**** PAGE
# New cars



## flyernut (Oct 31, 2010)

Received these gems in the mail today.. Both NOS, and never ran.


----------



## Mikeh49 (Sep 20, 2015)

Where did you find the NP observation?


----------



## daveh219 (Sep 16, 2012)

Posted today I would guess a week end show


----------



## Spence (Oct 15, 2015)

Hard to believe that they have never been run. Great find. :thumbsup:


----------



## flyernut (Oct 31, 2010)

Mikeh49 said:


> Where did you find the NP observation?


On ebay. A seller was selling a bunch of NP, MP, and WP cars, and this was in the mix. I paid a obscene price for it, but I now have the complete set of cars. I actually found another one at a hobby store, bought it, and the guy never came through with the car. I contacted him yesterday, and was promised a refund by next week.


----------



## flyernut (Oct 31, 2010)
********
**** RECORDED DATA
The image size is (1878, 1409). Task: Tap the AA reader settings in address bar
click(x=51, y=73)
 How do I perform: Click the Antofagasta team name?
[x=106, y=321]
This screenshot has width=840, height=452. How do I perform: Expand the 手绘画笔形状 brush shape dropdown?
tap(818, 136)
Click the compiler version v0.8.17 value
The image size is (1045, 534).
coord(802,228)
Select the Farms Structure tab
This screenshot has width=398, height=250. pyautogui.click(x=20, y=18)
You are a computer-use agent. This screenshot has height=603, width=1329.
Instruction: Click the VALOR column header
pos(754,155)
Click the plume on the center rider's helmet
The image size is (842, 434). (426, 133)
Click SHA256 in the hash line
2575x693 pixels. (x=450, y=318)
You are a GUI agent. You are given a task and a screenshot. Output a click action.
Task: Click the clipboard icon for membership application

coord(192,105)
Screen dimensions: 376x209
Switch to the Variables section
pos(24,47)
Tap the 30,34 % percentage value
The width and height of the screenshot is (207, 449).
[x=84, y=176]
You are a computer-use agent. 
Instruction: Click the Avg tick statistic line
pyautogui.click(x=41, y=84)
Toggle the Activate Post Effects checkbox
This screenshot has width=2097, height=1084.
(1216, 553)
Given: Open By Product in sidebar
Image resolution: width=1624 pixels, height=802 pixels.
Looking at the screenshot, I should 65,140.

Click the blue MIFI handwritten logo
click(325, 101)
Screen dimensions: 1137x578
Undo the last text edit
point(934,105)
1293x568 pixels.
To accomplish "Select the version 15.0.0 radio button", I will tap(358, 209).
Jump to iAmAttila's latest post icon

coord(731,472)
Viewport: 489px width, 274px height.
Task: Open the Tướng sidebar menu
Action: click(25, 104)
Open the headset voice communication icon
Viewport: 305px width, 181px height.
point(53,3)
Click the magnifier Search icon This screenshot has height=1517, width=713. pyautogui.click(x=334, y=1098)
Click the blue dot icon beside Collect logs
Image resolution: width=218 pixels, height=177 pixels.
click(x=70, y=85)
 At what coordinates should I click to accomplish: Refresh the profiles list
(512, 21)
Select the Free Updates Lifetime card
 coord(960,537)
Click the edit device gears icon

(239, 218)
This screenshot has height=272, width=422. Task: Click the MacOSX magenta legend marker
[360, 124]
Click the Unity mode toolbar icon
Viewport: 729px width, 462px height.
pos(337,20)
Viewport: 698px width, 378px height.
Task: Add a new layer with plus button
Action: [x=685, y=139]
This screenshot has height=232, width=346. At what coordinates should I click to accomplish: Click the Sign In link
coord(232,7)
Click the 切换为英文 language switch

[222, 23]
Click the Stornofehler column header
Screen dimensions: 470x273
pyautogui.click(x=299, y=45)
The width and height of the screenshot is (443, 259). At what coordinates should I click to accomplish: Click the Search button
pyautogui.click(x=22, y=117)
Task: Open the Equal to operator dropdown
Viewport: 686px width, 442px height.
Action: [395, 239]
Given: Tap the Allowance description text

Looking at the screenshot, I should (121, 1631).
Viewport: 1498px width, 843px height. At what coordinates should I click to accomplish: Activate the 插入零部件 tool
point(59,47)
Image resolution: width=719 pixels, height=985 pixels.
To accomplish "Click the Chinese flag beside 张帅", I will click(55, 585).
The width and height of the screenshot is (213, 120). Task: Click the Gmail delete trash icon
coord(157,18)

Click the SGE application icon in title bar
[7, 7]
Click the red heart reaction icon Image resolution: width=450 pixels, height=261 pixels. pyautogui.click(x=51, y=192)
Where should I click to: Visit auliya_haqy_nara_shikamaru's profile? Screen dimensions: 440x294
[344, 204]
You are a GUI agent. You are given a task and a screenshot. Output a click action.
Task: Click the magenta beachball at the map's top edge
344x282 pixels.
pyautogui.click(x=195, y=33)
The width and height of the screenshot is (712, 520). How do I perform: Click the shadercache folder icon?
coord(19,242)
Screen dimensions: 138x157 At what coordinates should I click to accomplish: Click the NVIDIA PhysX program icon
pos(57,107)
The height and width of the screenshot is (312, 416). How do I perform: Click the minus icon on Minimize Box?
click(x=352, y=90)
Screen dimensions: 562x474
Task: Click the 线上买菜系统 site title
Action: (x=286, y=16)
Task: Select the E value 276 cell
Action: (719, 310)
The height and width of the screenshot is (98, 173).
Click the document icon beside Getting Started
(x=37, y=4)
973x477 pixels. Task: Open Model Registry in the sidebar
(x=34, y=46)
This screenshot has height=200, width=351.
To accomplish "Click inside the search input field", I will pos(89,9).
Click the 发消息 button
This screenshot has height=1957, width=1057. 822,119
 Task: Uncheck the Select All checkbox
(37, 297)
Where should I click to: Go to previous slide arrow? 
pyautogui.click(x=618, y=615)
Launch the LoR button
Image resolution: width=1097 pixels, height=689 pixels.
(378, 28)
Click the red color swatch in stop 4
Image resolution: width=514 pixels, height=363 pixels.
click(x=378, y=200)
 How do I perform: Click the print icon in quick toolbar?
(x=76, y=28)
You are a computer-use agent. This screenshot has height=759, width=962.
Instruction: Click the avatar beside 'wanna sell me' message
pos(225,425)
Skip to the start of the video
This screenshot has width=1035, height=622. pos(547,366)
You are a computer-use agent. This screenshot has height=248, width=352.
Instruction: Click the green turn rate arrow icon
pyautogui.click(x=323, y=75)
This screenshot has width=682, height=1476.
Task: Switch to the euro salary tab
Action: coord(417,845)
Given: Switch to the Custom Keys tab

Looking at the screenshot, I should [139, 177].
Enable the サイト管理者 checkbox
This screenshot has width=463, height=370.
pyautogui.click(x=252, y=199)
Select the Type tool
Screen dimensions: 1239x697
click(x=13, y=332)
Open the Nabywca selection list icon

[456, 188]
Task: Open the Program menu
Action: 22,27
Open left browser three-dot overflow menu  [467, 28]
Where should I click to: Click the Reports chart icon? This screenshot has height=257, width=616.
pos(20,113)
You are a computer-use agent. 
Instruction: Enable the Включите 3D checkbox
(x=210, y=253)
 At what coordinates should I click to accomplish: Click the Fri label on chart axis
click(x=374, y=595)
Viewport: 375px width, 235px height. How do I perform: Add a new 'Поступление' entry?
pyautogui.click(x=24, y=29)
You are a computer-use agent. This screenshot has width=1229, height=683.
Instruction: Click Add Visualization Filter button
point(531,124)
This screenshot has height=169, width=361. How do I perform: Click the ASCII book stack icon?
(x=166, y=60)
********
REQUIREMENTS:
A – In the forum thread about new cars, where did flyernut find the NP observation car?
B – Carry on the forum thread about new cars from the point where it stops.

REPLIES:
A – On eBay.

B –
Spence said:


> Hard to believe that they have never been run. Great find. :thumbsup:


The wheels do not show any signs of run time, and the cars are flawless.


----------



## AmFlyer (Mar 16, 2012)

That is a nice car in the OB. I bought the diner, sleeper and extra coach years ago but never bought a new observation because I have an original 1956 set. Now I think I should have bought the observation as well.


----------



## flyernut (Oct 31, 2010)

AmFlyer said:


> That is a nice car in the OB. I bought the diner, sleeper and extra coach years ago but never bought a new observation because I have an original 1956 set. Now I think I should have bought the observation as well.


The ob cars are the hardest to find, and I jumped on this MP ob car considering all the problems I had with finding the NP ob car.


----------



## lears2005 (Feb 26, 2010)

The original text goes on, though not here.